The expected result is the run of lines from the one containing "Chartiers Valley (446, 1793)" to the end of the listing, copied exactly.
• • • •
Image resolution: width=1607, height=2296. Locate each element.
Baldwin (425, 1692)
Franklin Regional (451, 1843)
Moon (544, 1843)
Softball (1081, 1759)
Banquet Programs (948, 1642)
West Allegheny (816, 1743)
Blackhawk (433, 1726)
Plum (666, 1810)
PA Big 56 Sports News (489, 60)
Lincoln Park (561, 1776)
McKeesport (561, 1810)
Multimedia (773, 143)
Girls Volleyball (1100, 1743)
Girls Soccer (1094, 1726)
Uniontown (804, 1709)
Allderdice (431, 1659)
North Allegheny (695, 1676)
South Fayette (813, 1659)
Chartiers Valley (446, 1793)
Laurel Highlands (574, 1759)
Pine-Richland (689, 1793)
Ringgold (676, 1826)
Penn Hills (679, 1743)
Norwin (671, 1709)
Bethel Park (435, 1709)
• • • •
▶ Output:
Chartiers Valley (446, 1793)
Laurel Highlands (574, 1759)
Pine-Richland (689, 1793)
Ringgold (676, 1826)
Penn Hills (679, 1743)
Norwin (671, 1709)
Bethel Park (435, 1709)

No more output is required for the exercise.